コンビーナ:田所 敬一(名古屋大学地震火山研究センター)、尾方 隆幸(琉球大学島嶼防災研究センター)、大野 希一(島原半島ジオパーク協議会事務局)、有馬 貴之(横浜市立大学)

[MIS21-02] ビジターが共感するジオパークのストーリーをどのようにつくるか

*川村 教一1 (1.兵庫県立大学大学院 地域資源マネジメント研究科)

キーワード:思考形式、ツーリズム、地質

ツーリズム推進の効果を高める時、心理学者のJ.S.ブルーナーが,思考様式には論理―科学的様式と物語の様式があることを想起したい。学校教育においては前者の様式で語られることが求められ,ツーリズム推進の文脈では後者がよく取り上げられる。ところが、歴史に関するツーリズムの場合,対象が持つ物語性がビジターを引き付けるが,地層や岩石は地味でありビジターに関心を持たせるには相当な工夫が求められるといわれている。

ツーリズム推進の効果が期待できるストーリーとはどのようなものであろうか。共感を呼ぶストーリーは誰かから一方的に伝えられるものではなく,ビジター自身により心的に構成される必要があると演者は考える。例えば,物語性のある映画を見ても共感できるかどうか人により異なるのは,映像,物語言説,ストーリー全体の受容といった認知移行プロセスが関係するといわれている。

それでは、ジオパークのビジターにとって価値ある共感ストーリーとはどのようなものであろうか。
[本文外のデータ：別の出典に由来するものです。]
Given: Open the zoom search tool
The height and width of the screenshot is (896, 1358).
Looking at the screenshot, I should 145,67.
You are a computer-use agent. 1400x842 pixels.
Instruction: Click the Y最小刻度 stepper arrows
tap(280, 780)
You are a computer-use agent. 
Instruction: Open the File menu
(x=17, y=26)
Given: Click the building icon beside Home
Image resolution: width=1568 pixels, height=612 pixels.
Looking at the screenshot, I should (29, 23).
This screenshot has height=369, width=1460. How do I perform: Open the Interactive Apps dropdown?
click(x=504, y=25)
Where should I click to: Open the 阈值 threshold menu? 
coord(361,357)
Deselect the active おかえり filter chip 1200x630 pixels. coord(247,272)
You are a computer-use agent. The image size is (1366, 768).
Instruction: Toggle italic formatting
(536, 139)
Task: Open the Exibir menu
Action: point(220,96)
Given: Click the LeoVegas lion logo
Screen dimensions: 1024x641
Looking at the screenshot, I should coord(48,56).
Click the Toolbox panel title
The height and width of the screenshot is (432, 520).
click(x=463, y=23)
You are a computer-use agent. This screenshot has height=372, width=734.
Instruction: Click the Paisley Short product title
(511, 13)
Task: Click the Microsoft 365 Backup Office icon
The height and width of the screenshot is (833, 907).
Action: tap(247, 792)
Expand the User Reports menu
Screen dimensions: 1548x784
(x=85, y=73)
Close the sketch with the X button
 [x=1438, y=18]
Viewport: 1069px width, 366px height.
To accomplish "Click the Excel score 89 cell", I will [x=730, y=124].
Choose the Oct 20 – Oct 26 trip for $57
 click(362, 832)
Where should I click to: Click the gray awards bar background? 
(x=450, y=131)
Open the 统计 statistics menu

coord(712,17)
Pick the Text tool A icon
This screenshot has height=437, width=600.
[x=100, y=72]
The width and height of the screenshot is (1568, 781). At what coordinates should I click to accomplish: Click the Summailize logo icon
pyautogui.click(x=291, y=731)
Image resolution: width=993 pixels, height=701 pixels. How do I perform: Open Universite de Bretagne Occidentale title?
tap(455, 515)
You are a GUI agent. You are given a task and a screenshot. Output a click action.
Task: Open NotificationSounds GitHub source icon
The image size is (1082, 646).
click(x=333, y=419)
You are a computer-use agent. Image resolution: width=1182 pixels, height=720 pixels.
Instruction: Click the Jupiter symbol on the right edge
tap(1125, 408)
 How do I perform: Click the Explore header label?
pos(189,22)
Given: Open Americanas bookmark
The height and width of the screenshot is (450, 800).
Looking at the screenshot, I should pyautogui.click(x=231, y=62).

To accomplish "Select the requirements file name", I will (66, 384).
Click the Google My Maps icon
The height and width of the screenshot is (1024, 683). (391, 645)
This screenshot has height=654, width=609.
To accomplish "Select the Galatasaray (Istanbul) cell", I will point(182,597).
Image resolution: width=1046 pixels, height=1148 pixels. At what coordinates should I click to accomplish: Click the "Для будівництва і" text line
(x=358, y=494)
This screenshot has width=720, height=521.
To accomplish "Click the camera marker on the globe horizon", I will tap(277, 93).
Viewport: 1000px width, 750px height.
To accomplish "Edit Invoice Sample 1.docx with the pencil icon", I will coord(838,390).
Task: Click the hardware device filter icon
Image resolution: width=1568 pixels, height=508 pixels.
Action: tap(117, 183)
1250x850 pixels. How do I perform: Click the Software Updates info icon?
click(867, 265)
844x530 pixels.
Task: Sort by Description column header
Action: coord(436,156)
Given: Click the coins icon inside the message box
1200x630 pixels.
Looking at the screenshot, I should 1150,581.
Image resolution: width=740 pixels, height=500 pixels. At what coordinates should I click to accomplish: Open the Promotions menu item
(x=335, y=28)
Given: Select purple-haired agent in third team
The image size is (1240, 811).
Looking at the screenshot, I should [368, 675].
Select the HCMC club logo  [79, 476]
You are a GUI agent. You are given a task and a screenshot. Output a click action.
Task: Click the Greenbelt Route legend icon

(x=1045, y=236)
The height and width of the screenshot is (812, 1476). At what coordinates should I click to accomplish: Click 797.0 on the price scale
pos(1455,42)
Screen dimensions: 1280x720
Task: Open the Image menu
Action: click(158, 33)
例えばジオサイトにおいて視覚を通じて得られる情報,情報をもとにビジターが復元できる過去の出来事(例:ジオサイトの形成プロセス),そしてそれらをつないで描ける地域のストーリーが適切なのではないかと考えられる。このストーリーの認知移行モデルが適用できるとしても,地域のストーリー設定にあたり,次のような留意点が必要であろう。

①ストーリーの展開順に訪問地が設定されていること

②訪問地でビジターが過去の出来事を困難なく復元できること

③訪問地にないことをビジターが補完してストーリー全体を構成できること
もちろん、学校教育団体旅行にこの思考様式で展開するストーリーは不適切であり、論理―科学様式に則って構成されることが望ましい。つまり、教育旅行といわゆる観光旅行とでジオパークにおける異なるストーリー展開が必要になる場合があることに留意したい。